Q: In A Pocketful of Rye, a 1953 mystery by Agatha Christie, Lance Fortescue says, “I blued my pocket money, he saved his.” Lance, the son of a wealthy financier, is comparing his handling of money to that of his brother. Do the British still use “blue” the way Americans use “blow”?
A: The slang use of both “blow” and “blue” to mean squander showed up in Britain in the 19th century, though only the profligate “blow” made it across the Atlantic, as far as we can tell.
Is “blue” still used in the UK for that sense? Perhaps, but not very often. We haven’t seen any published examples since the early 1990s.
Oxford Dictionaries Online describes the use of “blue” to mean “squander or recklessly spend” as a “dated, informal” British usage, and gives this example: “It is again time to break open a bottle of bubbly and to blue our money till kingdom comes.”
The most recent citation in the Oxford English Dictionary is from Arcadia, a 1992 novel by the English writer Jim Crace: “These were the sort of boys who made their cash like tough old men, and blued it all on sweets, and toys, and cigarettes.”
The OED describes the usage as slang of uncertain origin, but speculates that it may have originated as a pun on “blew,” the past tense of “blow.” The dictionary notes, however, that the use of “blue” for squander showed up in writing before “blow” had that slang sense.
The dictionary’s earliest example for “blue” meaning to squander is from The Swell’s Night Guide (1846), by Lord Chief Baron (pseudonym of the actor-writer Renton Nicholson): “The coves … vot we blues a bob or a tanner to see.”
The next citation is from Caste, an 1867 comedy by the English playwright T. W. Robertson: “D’Alroy: ‘So Papa Eccles had the money—’ Sam: ‘And blued it!’ ” (We’ve expanded the citation, based on an early script of the play.)
The OED says the use of “blow” to mean squander or spend lavishly showed up almost three decades after “blue” appeared in this sense.
Oxford’s earliest example is from an 1874 edition of a slang dictionary originally compiled by the English bibliophile and lexicographer John Camden Hotten: “Blew, or blow … to lose or spend money.”

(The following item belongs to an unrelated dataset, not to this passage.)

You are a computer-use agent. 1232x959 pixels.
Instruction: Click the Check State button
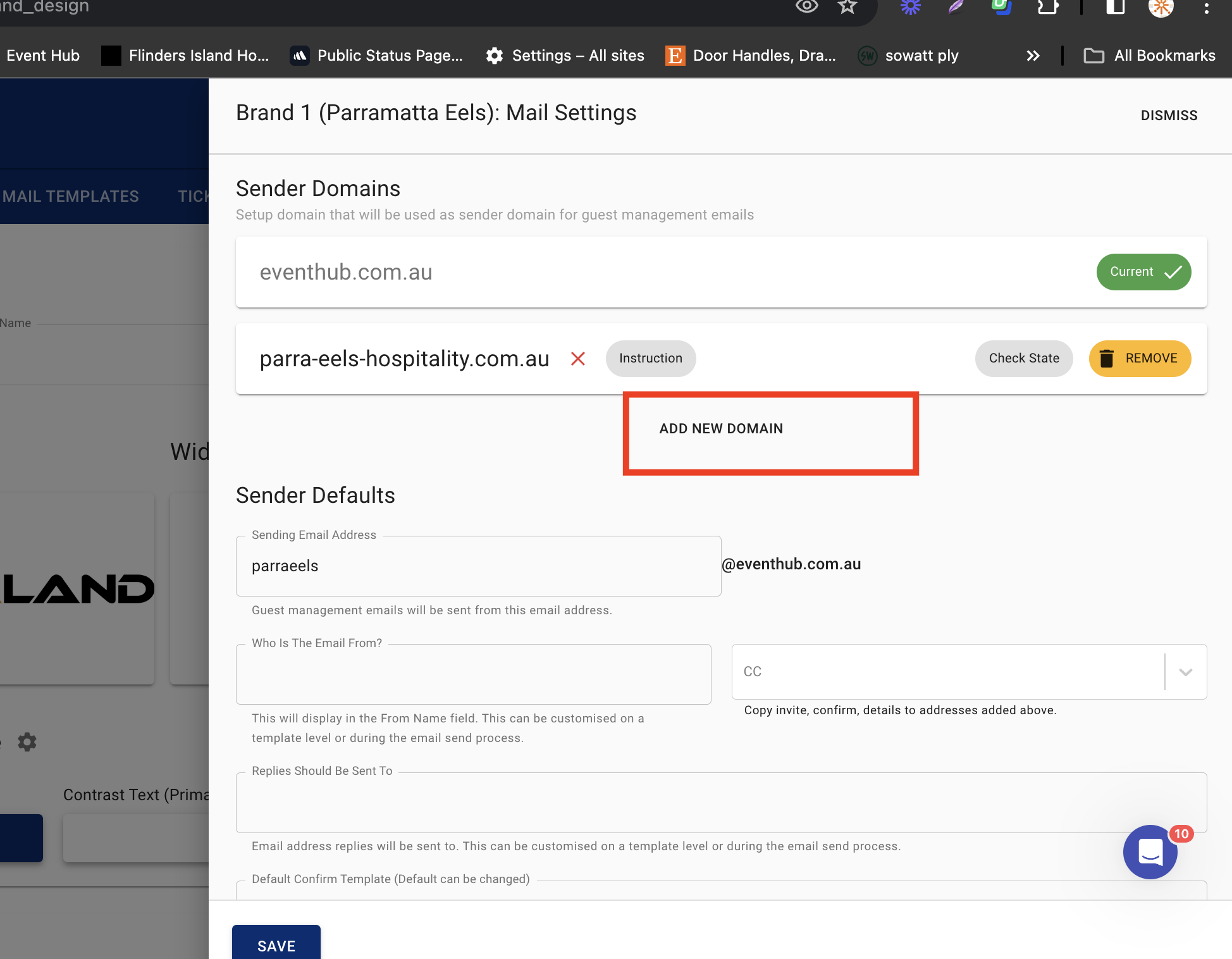pos(1023,359)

The next citation is from the Sept. 5, 1892, issue of the Daily News (London): “Sometimes you’ll blow a little money … but another week you may make a lot.”
When the verb “blow” showed up in Anglo-Saxon times, it meant either to produce an air current or to burst into bloom.
The OED’s earliest air citation (with “blow” spelled bláwan in Old English), is from the West Saxon Gospels (circa 1000), a translation of the four Gospels from Latin into the West Saxon dialect of Old English: “Þonne ge geseoð suðan blawan” (“When the south wind blows”), from Luke 12:55.
The dictionary’s first blooming citation is from Old English Leechdoms, a collection of Anglo-Saxon medical texts dated around 1000: “Ðonne heo grewð & blewð” (“When they grow and blow”).
If you’d like to read more about the horticultural sense of “blow,” we answered a question in 2017 about the phrase “blown rose” in Shakespeare.
When “blue” appeared as a verb in the early 17th century, it meant to make blue in color. The earliest OED example is from Joshua Sylvester’s 1606 translation from French of the poetry of Guillaume de Saluste Du Bartas:
“Playd the Painter, when hee did so gild / The turning Globes, blew’d Seas, and green’d the field.”